As defence minister he also opened all areas of the Armed Forces to women, who had traditionally been restricted mainly to clerical duties. It was also under his watch that Katimavik, a highly successful national youth service program, was created.
“He was a war hero, an outstanding member of Parliament, a very fine minister of defence,” said his former cabinet colleague and friend John Turner. “And he will always be remembered for that war museum.”
The seven-year process from the museum’s inception to its opening in 2005 was “a huge political operation, which he quarterbacked,” said Copps, who was federal heritage minister at the time. Not only were there funding issues, there were also battles over its mandate that Danson deftly stickhandled. In Ottawa it was a joke that if you saw Barney Danson coming toward you, you ran in the opposite direction, because otherwise you were going to end up helping his museum.

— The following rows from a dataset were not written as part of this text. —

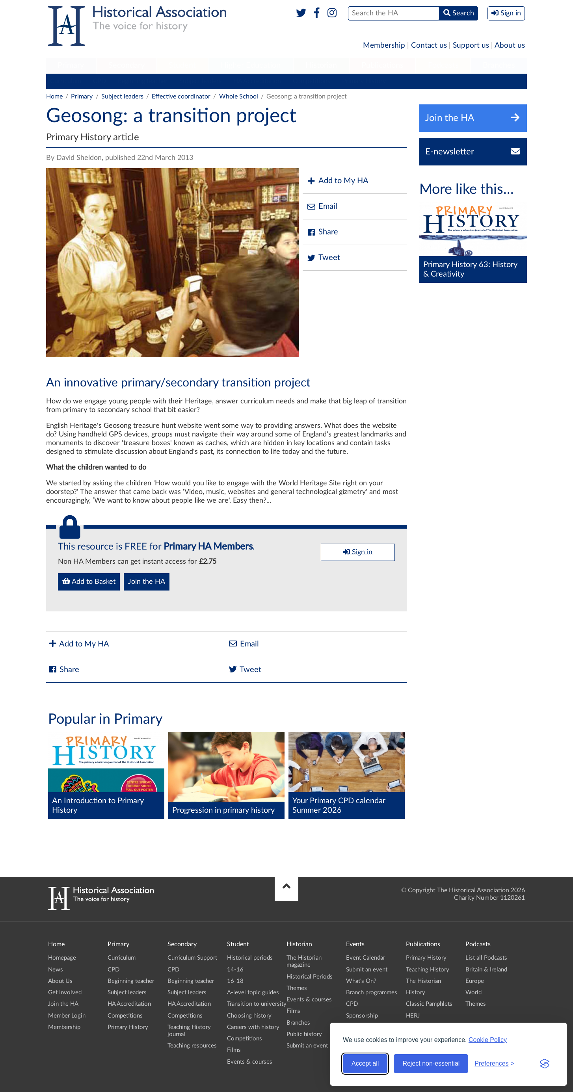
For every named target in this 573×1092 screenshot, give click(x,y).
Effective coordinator (181, 96)
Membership (384, 45)
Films (234, 1050)
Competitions (311, 81)
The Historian (423, 981)
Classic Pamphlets (429, 1004)
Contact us (429, 45)
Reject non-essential (431, 1063)
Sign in (357, 552)
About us (510, 45)
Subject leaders (200, 81)
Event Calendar (365, 958)
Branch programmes (371, 992)
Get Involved (65, 992)
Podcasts (443, 65)
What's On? (361, 981)
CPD (99, 81)
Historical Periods (309, 977)
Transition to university (256, 1004)
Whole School (238, 96)
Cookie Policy (488, 1039)
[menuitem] (71, 66)
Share (322, 232)
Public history (304, 1034)
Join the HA (146, 581)
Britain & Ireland (486, 970)
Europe (474, 981)
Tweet (323, 258)
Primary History (364, 81)
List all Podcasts (486, 958)
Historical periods (250, 958)
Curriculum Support (192, 958)
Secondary (126, 65)
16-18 (235, 981)
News (55, 970)
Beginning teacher (142, 81)
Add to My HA (337, 181)
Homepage (62, 958)
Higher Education (251, 65)
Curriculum (65, 81)
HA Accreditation (257, 81)
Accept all (365, 1063)
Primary (71, 65)
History (415, 992)
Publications (382, 65)
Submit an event (307, 1046)
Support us (471, 45)
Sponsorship (362, 1016)
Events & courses (249, 1062)
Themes (296, 988)
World (473, 992)
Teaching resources (192, 1046)
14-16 (235, 970)
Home (54, 96)
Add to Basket (88, 581)
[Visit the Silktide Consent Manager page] (544, 1063)
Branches (499, 65)
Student (182, 65)
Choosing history (249, 1016)
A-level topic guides (253, 992)
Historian (321, 65)
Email (322, 206)
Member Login (67, 1016)
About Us (60, 981)
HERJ (413, 1016)
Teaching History (427, 970)
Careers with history (253, 1027)
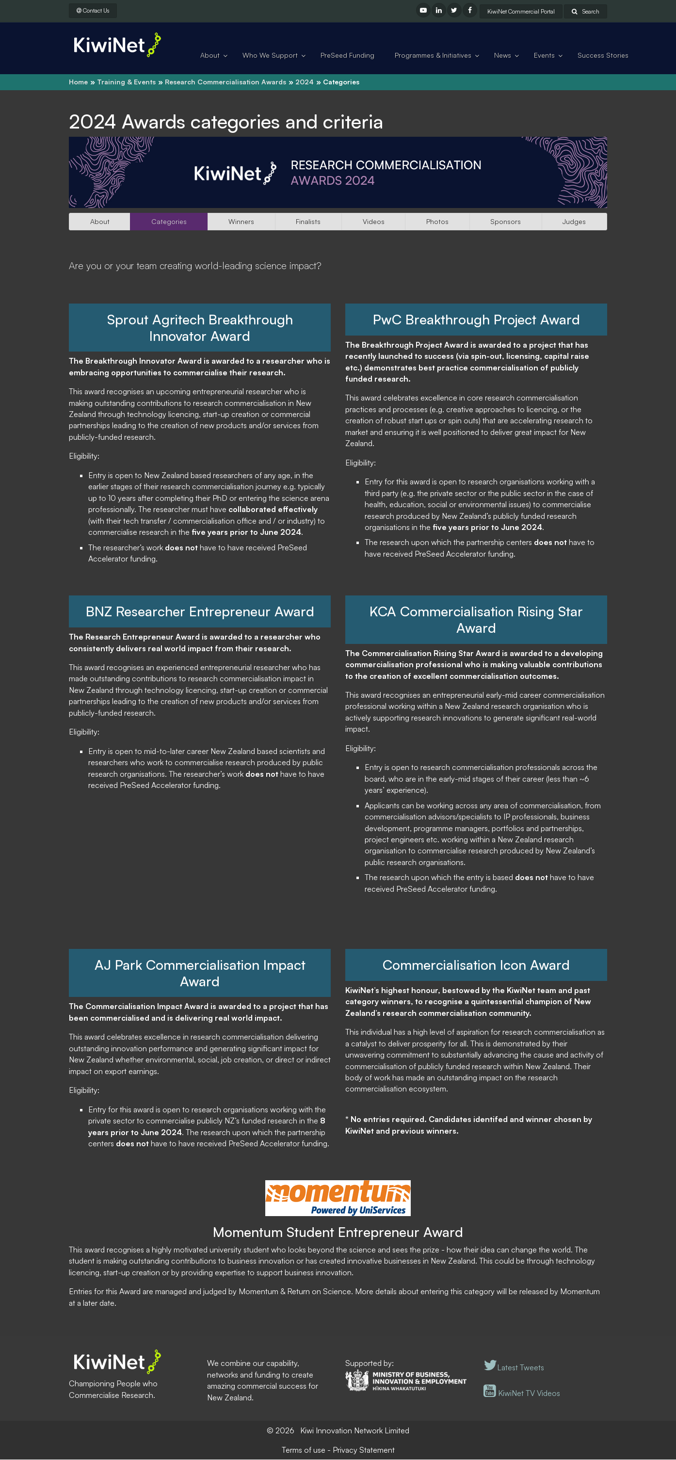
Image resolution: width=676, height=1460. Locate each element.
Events (544, 55)
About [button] (100, 221)
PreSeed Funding (347, 55)
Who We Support (270, 55)
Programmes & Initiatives (433, 55)
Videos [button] (374, 221)
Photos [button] (437, 221)
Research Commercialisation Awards (225, 82)
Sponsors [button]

But there was more to Danson than politics. As well as business and religious interests, he served as consul-general in Boston, won recognition as a highly honoured philanthropist, advocated for the visually impaired and was a dedicated supporter and fundraiser for the arts.
He produced a highly acclaimed six-part television series, No Price Too High, on Canada’s role in the Second World War. Among his many honours, he received the Churchill Society Award for Excellence in the Cause of Parliamentary Democracy, honorary life membership in the Ontario Métis and Non-Métis Status Indian Association, the Order of Canada, the Vimy Award, an honorary doctorate from York University, the French Legion of Honor award and the B’nai Brith of Canada Family of Man Award.
He also served on many corporate and not-for-profit boards, including the Canadian Museum of Civilization, Canadian Council of Christians and Jews, Empire Club of Canada and Royal Conservatory of Music.
By the late 1990s Danson was slowly going blind. Age-related macular degeneration was taking away the vision in his remaining good eye. He became a supporter and volunteer with the Canadian National Institute for the Blind. He never let his failing eyesight stop him.
Turner recalled an incident on a cross-country ski trip to Collingwood, Ont. Turner was ahead on the trail. Danson kept telling him: “Keep talking, John, I can’t see you, but I can hear you.”
Danson leaves his wife, Isobel, and children John, Timothy and Peter and their families. He was predeceased by his son Kenneth.
Editor's note: an earlier version of this story published online and in Thursday's newspaper incorrectly referenced Barney Danson's son, Kenneth. This version has been corrected.